Stored items
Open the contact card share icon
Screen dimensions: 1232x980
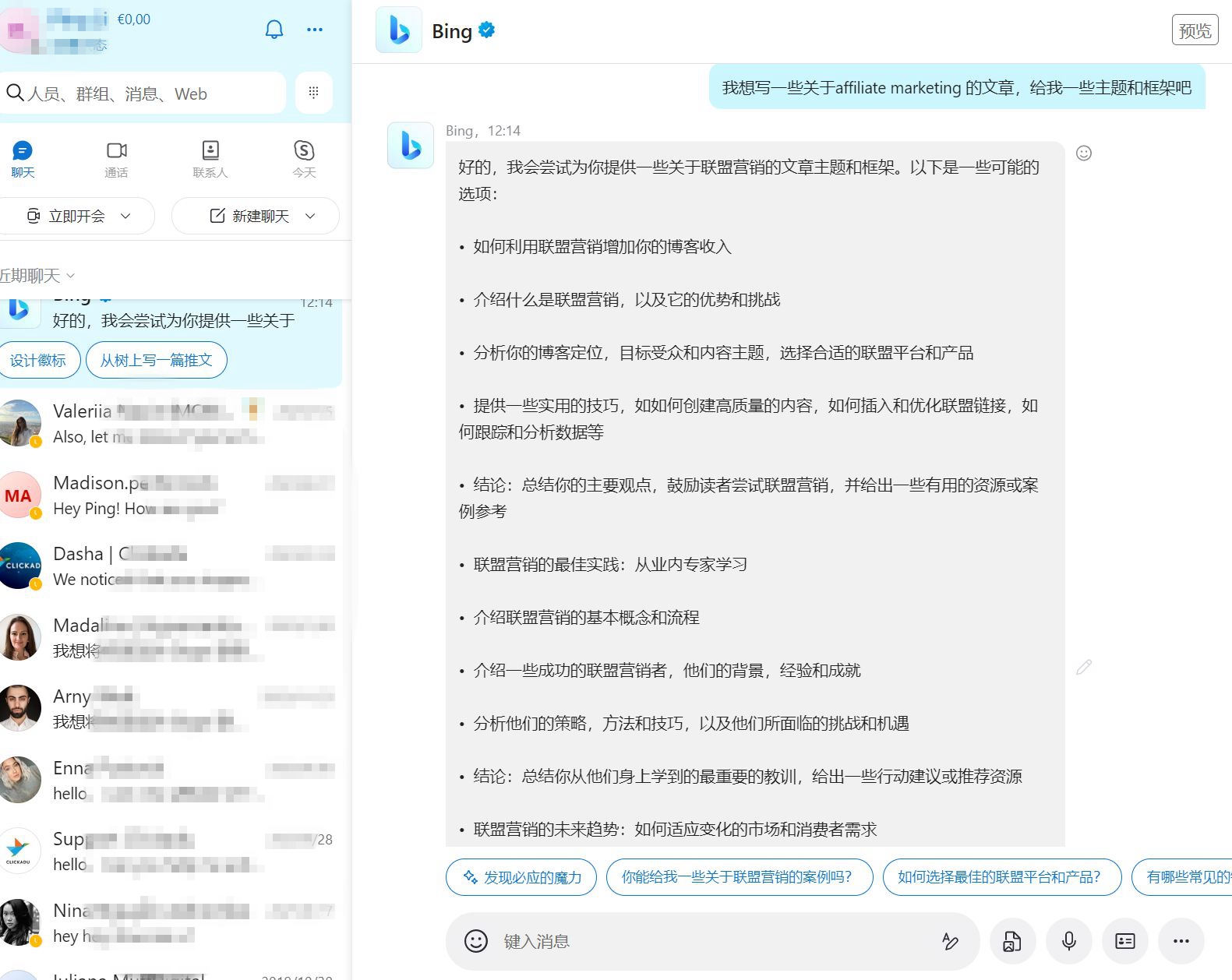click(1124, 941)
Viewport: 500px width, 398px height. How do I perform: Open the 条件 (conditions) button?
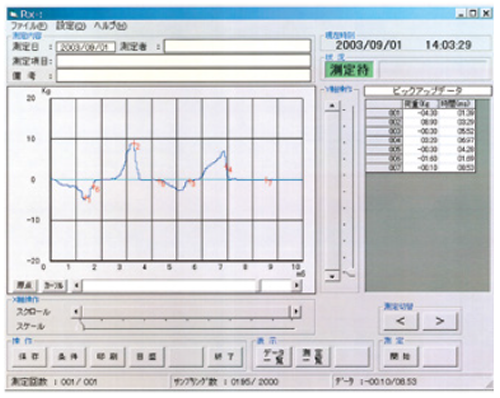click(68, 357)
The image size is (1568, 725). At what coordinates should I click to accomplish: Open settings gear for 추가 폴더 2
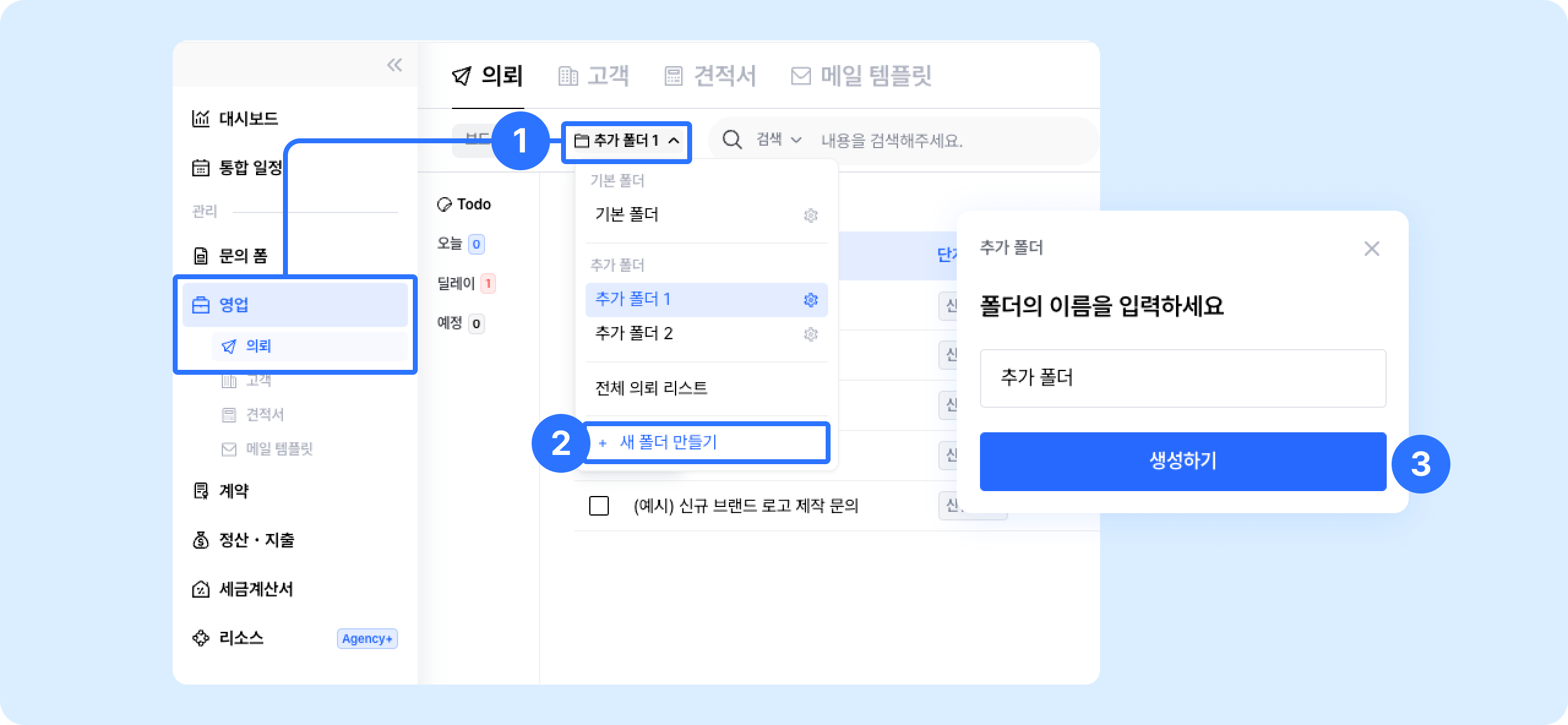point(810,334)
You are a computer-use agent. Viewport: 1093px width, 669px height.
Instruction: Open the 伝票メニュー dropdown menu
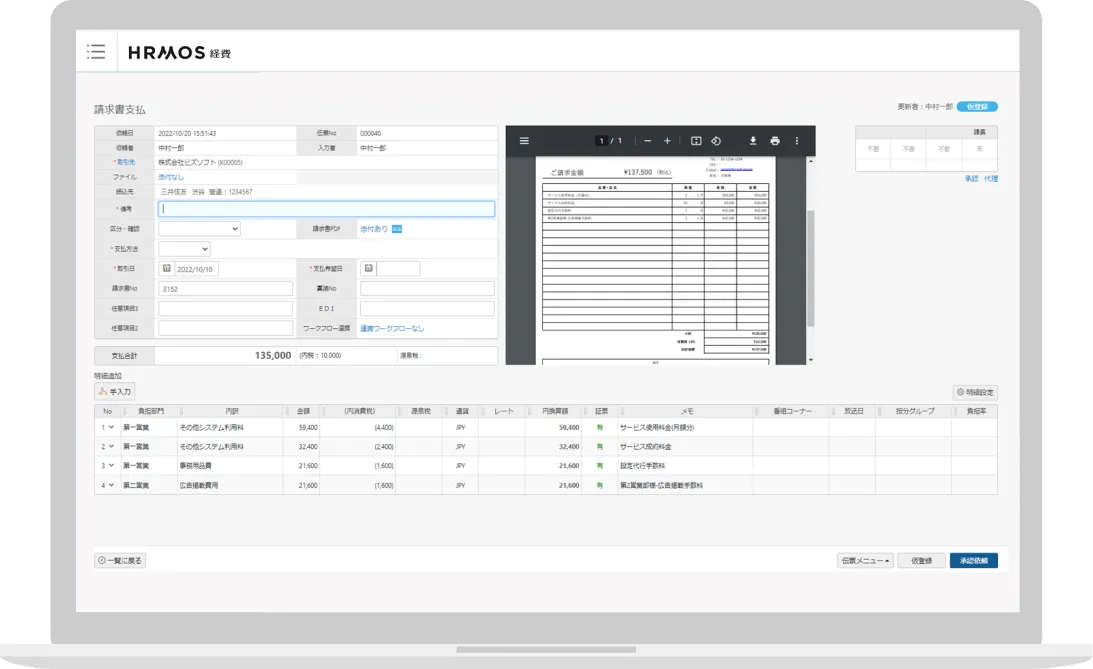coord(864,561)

▶ _TASK_: With the pictures excluded, the records are to be reproduced exactly.

▶ _EXERCISE ANSWER_:
Open the contact card share icon
Screen dimensions: 1232x980
click(1124, 941)
Viewport: 500px width, 398px height. How do I perform: Open the 条件 (conditions) button?
click(68, 357)
The image size is (1568, 725). At what coordinates should I click to accomplish: Open settings gear for 추가 폴더 2
point(810,334)
You are a computer-use agent. Viewport: 1093px width, 669px height.
Instruction: Open the 伝票メニュー dropdown menu
coord(864,561)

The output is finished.